1. Cos’è ATECO 2025 e quando entra in vigore

L’ATECO 2025, emanata in Gazzetta Ufficiale n. 302 del 27 dicembre 2024, rappresenta la versione italiana del sistema europeo NACE Rev. 2.1. In vigore dal 1° gennaio 2025, inizierà ad essere operativa dal 1° aprile 2025 in tutti i sistemi statistici e amministrativi.

2. Perché è stata aggiornata

Il progetto di revisione, avviato già nel 2018, ha coinvolto Istat, Unioncamere, Agenzia delle Entrate e Ministeri competenti. L’obiettivo è descrivere con maggiore precisione le attività economiche del tessuto produttivo italiano ed europeo, in particolare quelle emergenti e innovative.

3. Struttura della nuova classificazione

ATECO 2025 è organizzata su più livelli:

– Sezioni alfabetiche

– Divisioni a 2 cifre

– Gruppi, classi, categorie e sotto‑categorie fino a 6 cifre

Complessivamente include 3.257 codici.

4. Adempimenti principali

Per le imprese già costituite

· Dal 1° aprile 2025, InfoCamere riclassifica automaticamente il codice ATECO presente in visura, affiancando il vecchio codice (ATECO 2007/2022) a quello nuovo per un periodo transitorio. L’impresa riceverà notifica tramite l’app “Impresa Italia” oppure via domicilio digitale registrato presso il Registro delle Imprese.

Per le nuove iscrizioni

A partire dal 1° aprile 2025, tutte le nuove pratiche (iscrizioni, denunce d’attività, comunicazioni) utilizzeranno esclusivamente i codici ATECO 2025.

5. Servizio Rettifica ATECO 2025

Dal 15 aprile al 30 novembre 2025 sarà disponibile gratuitamente il servizio Rettifica Ateco 2025 (accessibile da portale Registro Imprese).

È riservato alle imprese:

· già riclassificate in tutte le localizzazioni,

· con corrispondenza multipla tra ATECO vecchio e nuovo,

· attive, non cancellate,

· con domicilio digitale valido (PEC),

· che non abbiano già modificato il codice successivamente ([Camera di commercio di Torino.][3]).

6. Implicazioni fiscali e statistiche

Per fini fiscali, i codici ATECO 2025 devono essere utilizzati per atti e dichiarazioni all’Agenzia delle Entrate.
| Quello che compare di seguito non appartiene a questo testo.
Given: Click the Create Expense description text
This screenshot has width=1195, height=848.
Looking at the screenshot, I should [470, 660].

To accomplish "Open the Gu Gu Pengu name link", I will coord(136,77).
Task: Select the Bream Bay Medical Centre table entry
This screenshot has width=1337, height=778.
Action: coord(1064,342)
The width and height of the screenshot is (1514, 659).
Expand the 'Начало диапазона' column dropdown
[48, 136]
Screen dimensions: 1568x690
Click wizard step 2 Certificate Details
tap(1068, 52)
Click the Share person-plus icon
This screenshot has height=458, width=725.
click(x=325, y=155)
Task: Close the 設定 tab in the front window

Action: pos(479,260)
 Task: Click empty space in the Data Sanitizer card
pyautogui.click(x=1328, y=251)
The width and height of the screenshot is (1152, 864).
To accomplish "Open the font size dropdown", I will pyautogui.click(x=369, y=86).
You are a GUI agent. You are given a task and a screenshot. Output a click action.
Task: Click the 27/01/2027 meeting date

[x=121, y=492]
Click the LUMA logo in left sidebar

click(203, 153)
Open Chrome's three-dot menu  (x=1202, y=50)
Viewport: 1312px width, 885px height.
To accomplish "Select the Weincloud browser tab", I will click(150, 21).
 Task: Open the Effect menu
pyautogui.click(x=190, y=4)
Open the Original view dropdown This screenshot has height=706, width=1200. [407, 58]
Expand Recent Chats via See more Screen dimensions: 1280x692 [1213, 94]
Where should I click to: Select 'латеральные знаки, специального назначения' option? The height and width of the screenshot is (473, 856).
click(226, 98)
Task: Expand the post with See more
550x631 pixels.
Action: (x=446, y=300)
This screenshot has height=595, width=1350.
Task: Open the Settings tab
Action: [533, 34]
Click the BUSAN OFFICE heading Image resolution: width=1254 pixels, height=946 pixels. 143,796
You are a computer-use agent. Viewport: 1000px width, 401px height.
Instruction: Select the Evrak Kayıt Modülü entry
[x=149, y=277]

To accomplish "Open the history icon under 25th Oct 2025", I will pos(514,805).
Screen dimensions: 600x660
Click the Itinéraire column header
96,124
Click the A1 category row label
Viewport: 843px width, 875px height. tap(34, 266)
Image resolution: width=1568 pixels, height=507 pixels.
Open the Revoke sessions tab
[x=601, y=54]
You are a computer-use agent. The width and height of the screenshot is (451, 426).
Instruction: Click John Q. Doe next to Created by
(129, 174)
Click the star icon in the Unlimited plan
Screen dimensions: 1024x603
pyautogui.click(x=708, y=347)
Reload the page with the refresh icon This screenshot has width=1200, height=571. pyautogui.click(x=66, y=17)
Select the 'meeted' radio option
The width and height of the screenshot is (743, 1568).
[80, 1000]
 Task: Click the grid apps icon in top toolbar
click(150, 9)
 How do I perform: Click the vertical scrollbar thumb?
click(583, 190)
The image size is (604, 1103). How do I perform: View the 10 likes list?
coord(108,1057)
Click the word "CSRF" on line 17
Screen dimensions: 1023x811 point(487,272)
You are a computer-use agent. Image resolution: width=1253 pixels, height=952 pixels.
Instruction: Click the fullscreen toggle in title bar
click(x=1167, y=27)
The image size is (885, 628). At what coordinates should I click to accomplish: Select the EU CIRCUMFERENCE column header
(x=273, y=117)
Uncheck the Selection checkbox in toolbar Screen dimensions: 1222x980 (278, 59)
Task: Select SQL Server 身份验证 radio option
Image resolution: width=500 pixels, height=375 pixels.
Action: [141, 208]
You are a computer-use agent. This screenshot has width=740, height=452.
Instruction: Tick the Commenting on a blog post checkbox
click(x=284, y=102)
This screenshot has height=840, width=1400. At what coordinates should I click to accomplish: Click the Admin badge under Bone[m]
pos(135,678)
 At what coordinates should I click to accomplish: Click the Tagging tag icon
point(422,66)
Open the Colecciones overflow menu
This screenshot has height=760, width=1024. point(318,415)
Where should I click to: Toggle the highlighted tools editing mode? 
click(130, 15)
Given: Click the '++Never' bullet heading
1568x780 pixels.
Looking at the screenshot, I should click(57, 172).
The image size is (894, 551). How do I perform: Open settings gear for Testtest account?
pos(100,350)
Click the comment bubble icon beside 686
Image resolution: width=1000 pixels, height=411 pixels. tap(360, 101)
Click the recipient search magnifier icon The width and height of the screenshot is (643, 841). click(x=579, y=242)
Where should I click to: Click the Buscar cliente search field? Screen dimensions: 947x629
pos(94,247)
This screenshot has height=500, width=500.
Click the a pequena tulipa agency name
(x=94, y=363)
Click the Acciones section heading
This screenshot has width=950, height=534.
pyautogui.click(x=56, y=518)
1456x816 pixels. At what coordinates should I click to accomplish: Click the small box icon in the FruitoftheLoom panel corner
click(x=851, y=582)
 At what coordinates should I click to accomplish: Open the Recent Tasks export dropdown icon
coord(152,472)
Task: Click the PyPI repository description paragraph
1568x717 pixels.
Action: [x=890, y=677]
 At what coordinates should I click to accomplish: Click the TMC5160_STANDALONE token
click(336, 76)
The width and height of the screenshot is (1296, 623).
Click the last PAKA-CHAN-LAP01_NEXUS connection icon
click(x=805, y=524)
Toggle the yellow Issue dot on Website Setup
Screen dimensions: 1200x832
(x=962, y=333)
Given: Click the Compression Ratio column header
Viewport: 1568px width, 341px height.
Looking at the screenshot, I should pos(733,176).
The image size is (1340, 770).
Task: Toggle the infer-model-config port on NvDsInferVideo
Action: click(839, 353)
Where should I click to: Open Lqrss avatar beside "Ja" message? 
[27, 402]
Non è richiesto un obbligo immediato di dichiarazione di variazione dati, MA bisogna adeguare il codice alla prima variazione utile, o se normativamente richiesto.

Per fini statistici, attraverso il portale Istat “Statistica&Imprese” è possibile confermare o modificare la codifica proposta direttamente dopo il 1° aprile 2025.

Il passaggio alla nuova classificazione ATECO 2025 segna un salto in avanti significativo nella rappresentazione delle attività economiche italiane, allineando il sistema nazionale a quello europeo e adeguando la codifica alle nuove realtà produttive. Per le imprese sarà cruciale verificare, confermare o correggere i codici assegnati, e garantire un’adeguata conformità fiscale e statistica.

E tu hai già aggiornato il tuo codice ateco?